7. The electronic device of any one of claims 1-6, wherein the processor is further configured to record fault information in a system log of the electronic device when it is determined that the display panel is broken.

8. The electronic device of any one of claims 1-6, wherein the processor is further configured to report fault information to a device monitoring server when it is determined that the display panel breaks.

9. The electronic device of claim 1, wherein the second resistance is a zero ohm resistance.

10. The electronic device of claim 1, wherein the display screen flexible circuit board is a liquid crystal display screen LCD flexible circuit board and the display screen panel is an LCD panel.

11. A detection circuit, the detection circuit comprising: the first resistor, the second resistor, the third resistor and the analog-to-digital converter;

the first resistor and the analog-to-digital converter are positioned on the main board, and the second resistor and the third resistor are positioned on the flexible circuit board of the display screen;

the second end of the third resistor is grounded on the display screen flexible circuit board, the first end of the third resistor is grounded on the display screen panel through a detection wire, and the detection wire is positioned on the display screen panel.

12. The detection circuit of claim 11, wherein the second resistance is a zero ohm resistance.
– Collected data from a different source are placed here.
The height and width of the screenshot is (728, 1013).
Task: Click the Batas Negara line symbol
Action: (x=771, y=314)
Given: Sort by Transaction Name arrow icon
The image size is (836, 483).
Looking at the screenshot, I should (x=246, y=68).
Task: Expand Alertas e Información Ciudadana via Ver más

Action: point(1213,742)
13. A detection method applied to the detection circuit of claim 11, the method comprising:

obtaining a detection result of an analog-to-digital converter;

and determining whether the display screen flexible circuit board is successfully identified or not according to the detection result, and determining whether the display screen panel is broken or not.
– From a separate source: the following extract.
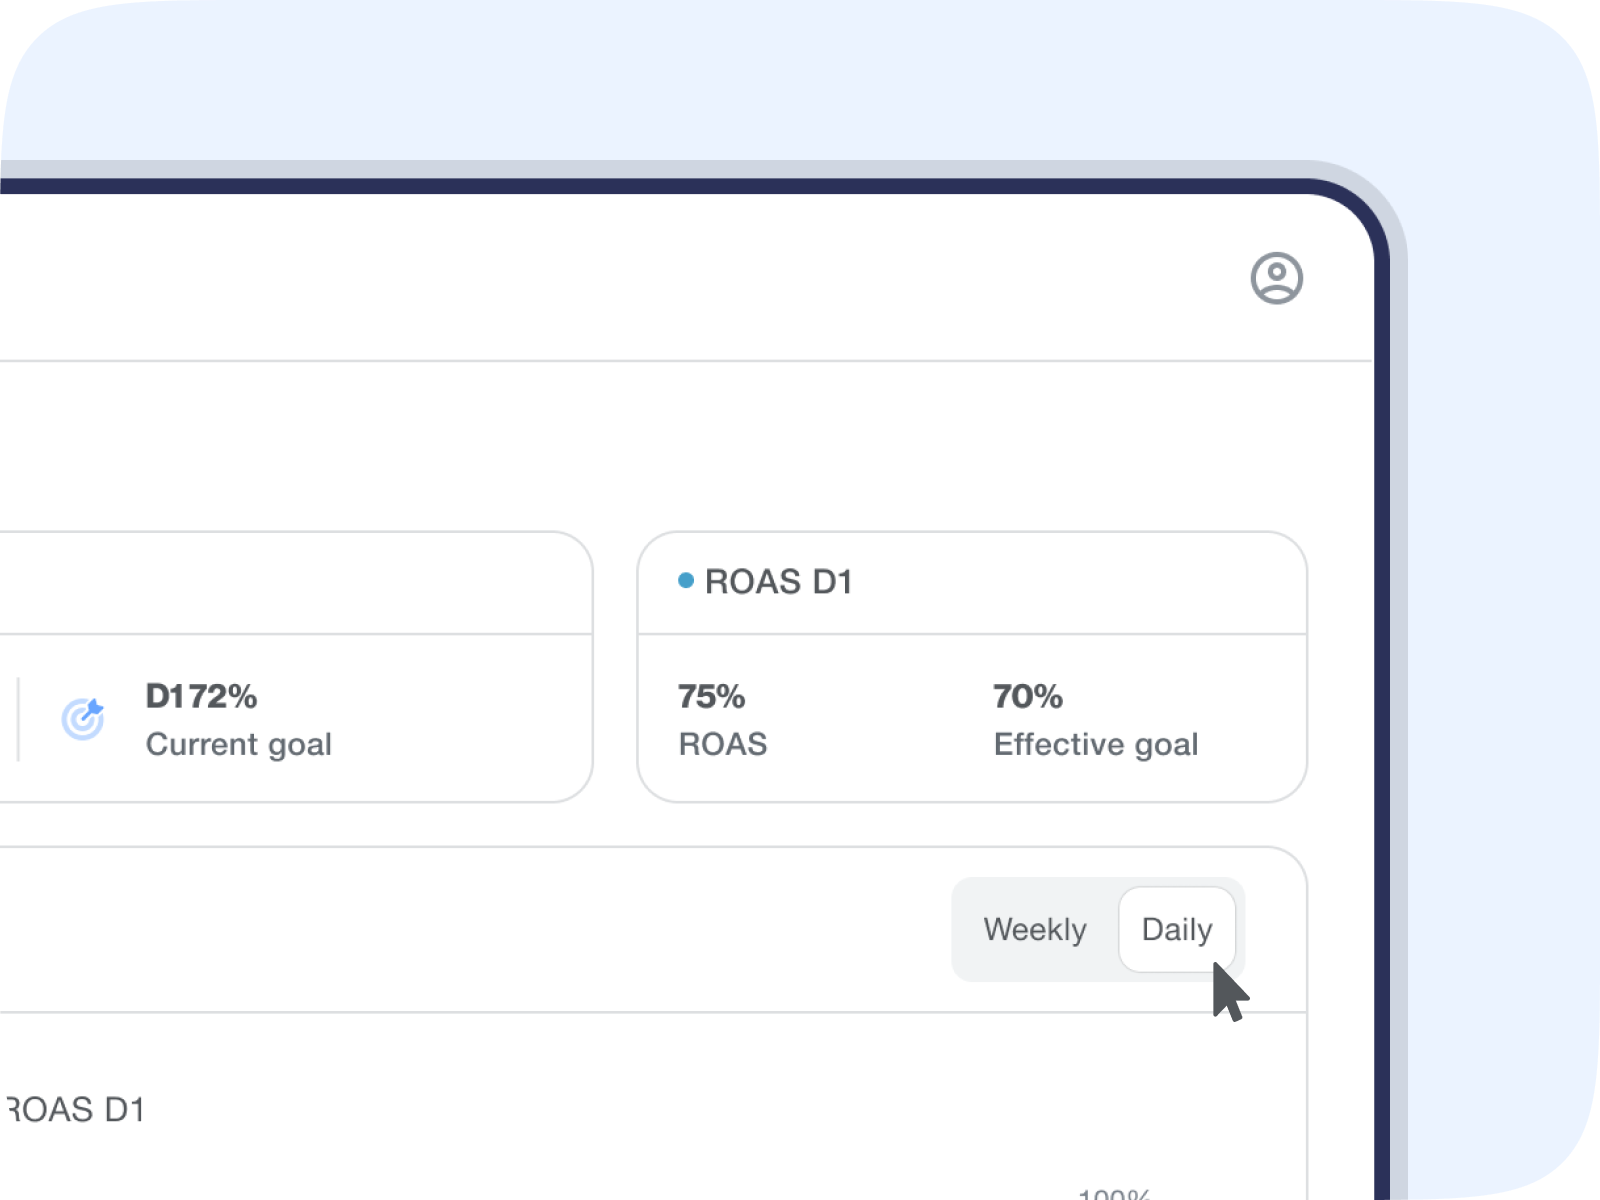
Task: Select the Daily view option
Action: [x=1176, y=929]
14. The method according to claim 13, wherein the determining whether the display flexible circuit board is successfully identified and whether the display panel is broken according to the detection result specifically comprises:

reading the detection result of the analog-to-digital converter;

15. The method according to claim 14, wherein the threshold range data includes a plurality of threshold ranges, and the determining whether the flexible circuit board of the display screen is successfully identified and whether the display screen panel is broken according to the detection result and the threshold range data specifically includes:

16. The method according to claim 14, wherein the threshold range data includes a plurality of threshold ranges, and the determining whether the flexible circuit board of the display screen is successfully identified and whether the display screen panel is broken according to the detection result and the threshold range data specifically includes:

17. The method according to claim 14, wherein the threshold range data includes a plurality of threshold ranges, and the determining whether the flexible circuit board of the display screen is successfully identified and whether the display screen panel is broken according to the detection result and the threshold range data specifically includes:

18. The method according to claim 14, wherein the threshold range data includes a plurality of sub-threshold ranges, and the determining whether the flexible circuit board of the display screen is successfully identified and whether the display screen panel is broken according to the detection result and the threshold range data specifically includes:

19. The method of any one of claims 13-18, wherein the method further comprises:

and when the display screen panel is determined to be broken, recording fault information in a system log of the electronic equipment.

20. The method of any one of claims 13-18, wherein the method further comprises:

and when the display screen panel is determined to be broken, reporting fault information to a device monitoring server.